Study: Being Social Keeps Mind Sharp

ByABC News
October 29, 2002, 11:57 AM

Oct. 31 -- New research suggests that just sitting around and chatting with friends may help keep our brains fit enough to fight off mental decline, especially as we age.

Yakking it up with cohorts, it turns out, may keep the mental machinery well oiled.

We've heard for years about what's supposed to happen as we get older. The old brain just doesn't click along at the same speed, the memory begins to fail, and the biggest intellectual challenge of the day may be deciding which channel to watch.

The way to fight that, so we've been told, is to keep the old noggin busy. So millions turn to crossword puzzles, reading and various hobbies, and that's supposed to help.

But to psychologist Oscar Ybarra of the University of Michigan, that picture looked very incomplete.

Mental Gymnastics

Ybarra was listening to the radio a few years ago when a report came on about all the things we can do to keep ourselves mentally sharper, like traveling and reading. But as a specialist in social cognition, Ybarra figured there was more to it than that.

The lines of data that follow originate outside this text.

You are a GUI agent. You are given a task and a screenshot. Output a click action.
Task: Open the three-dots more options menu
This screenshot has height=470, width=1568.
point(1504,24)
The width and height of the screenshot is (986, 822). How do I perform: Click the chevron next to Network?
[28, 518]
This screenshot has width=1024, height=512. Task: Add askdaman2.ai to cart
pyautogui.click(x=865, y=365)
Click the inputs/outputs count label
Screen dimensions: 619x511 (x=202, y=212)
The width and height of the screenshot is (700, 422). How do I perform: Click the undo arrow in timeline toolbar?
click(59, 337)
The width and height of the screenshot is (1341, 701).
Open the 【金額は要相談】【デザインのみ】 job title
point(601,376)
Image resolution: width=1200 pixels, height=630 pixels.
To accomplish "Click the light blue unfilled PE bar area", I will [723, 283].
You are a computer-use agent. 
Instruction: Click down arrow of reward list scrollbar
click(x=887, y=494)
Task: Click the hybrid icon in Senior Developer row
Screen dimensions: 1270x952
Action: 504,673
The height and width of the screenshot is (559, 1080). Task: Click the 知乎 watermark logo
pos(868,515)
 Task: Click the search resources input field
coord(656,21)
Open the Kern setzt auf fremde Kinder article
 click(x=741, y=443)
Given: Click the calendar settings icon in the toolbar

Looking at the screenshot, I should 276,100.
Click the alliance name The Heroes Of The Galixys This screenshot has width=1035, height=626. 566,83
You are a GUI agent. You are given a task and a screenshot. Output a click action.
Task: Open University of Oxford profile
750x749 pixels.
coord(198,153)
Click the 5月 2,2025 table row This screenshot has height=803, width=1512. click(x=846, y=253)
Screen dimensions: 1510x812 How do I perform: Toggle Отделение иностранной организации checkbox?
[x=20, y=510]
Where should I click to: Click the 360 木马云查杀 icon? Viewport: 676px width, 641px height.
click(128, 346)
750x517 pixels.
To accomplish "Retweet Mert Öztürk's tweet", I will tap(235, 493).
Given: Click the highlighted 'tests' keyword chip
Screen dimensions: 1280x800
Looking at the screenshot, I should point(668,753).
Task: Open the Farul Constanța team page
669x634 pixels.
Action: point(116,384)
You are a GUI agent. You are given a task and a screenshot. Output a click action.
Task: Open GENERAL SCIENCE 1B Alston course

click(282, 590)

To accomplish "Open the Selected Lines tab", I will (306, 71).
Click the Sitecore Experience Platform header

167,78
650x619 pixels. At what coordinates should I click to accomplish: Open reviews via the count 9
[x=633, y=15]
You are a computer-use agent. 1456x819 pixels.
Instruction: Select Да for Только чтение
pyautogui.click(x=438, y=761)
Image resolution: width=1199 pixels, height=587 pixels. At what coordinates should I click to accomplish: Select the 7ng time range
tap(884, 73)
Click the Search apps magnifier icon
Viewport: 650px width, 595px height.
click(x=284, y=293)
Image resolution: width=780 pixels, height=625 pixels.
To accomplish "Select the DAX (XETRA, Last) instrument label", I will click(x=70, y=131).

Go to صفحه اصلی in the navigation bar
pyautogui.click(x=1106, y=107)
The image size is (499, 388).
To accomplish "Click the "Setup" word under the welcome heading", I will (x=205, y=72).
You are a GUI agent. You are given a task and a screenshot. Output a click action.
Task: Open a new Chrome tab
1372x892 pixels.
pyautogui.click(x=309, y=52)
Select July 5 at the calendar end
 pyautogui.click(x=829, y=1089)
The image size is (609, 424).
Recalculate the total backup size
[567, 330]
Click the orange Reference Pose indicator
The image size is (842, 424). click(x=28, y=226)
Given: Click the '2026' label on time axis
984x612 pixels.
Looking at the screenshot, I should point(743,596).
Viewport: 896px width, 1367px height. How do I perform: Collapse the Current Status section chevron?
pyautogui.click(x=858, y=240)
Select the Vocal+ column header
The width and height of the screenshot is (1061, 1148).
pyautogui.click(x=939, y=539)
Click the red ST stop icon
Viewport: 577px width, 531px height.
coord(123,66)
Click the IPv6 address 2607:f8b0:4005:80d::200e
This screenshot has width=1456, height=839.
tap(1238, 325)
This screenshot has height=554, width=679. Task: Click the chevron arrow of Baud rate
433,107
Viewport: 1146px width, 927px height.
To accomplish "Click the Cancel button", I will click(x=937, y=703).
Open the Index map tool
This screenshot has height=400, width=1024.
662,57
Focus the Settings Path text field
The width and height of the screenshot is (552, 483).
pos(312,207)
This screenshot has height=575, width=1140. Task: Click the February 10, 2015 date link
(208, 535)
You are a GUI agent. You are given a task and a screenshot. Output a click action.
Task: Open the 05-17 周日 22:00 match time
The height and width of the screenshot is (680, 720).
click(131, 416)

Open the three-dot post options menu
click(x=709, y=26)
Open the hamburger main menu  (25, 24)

"I thought about my grandparents, who lived to be quite old and remained quite lucid," Ybarra says. "They tended to be very active socially, and I thought there was something else going on here."

What was going on, he says, was the "mental gymnastics" that we all go through while interacting socially with others. We do it so often, and with seemingly so little effort, that we're unaware of the fact that just simply socializing requires a strong mental commitment.

"Especially when you're dealing with somebody you're trying to understand," Ybarra says. "You're trying to figure out what motives they have, what beliefs they have. That takes a lot of mental energy."

So Ybarra and colleagues from the University of Michigan and the University of Denver set out to determine if socializing really can help keep the brain in tune. In a new report, they say the answer is a resounding yes. And it doesn't just work for the elderly. They found that regardless of age, people who are more sociable suffer less mental decline than those who avoid social encounters.